Data Layout: Count-based models

In classical count-based models such as Poisson regression, each participant contributes one record, which includes the number of events as main outcome and total length of follow-up (Table 3). For Data layout 3, Id represents the unique identifier of the individual, Disease Course the type of disease, Count the total number of observations during the total Length Time since study start.

data_layout_3 <- data_layout_1 %>%
    group_by(ID) %>%
    reframe(
      DISEASE_COURSE = first(DISEASE_COURSE),
      COUNT = as.numeric(sum(STATUS == 1)), # total number of events 
      LENGHT.TIME = last(TSTOP),
      AGE = first(AGE),
      SEX = first(SEX),
      RACE = first(RACE),
      TIME_SINCE_DIAGNOSIS = first(TIME_SINCE_DIAGNOSIS))

Table 3. Data layout 3: count-based models.
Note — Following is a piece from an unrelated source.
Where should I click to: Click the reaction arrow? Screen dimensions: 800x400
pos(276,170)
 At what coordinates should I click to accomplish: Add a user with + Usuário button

kbl(data_layout_3[1:10,]) %>%
  kable_styling(bootstrap_options = c("striped", "hover", "condensed"))
ID DISEASE_COURSE COUNT LENGHT.TIME AGE SEX RACE TIME_SINCE_DIAGNOSIS
1 RRMS 4 10 41.32254 Male White 6.0997219
2 RRMS 9 10 31.44477 Female White 3.3715470
3 RRMS 4 10 42.89048 Male No white 2.8732107
4 RRMS 2 10 42.24095 Female White 1.8018853
5 RRMS 2 10 39.89355 Male No white 3.3193525
6 RRMS 5 10 33.25618 Female White 0.3114489
7 RRMS 4 10 36.04294 Female White 1.8779915
8 RRMS 1 10 44.49765 Male White 0.5070449
9 RRMS 2 10 46.73466 Female White 1.3793769
10 RRMS 5 10 39.21081 Female White 0.5543679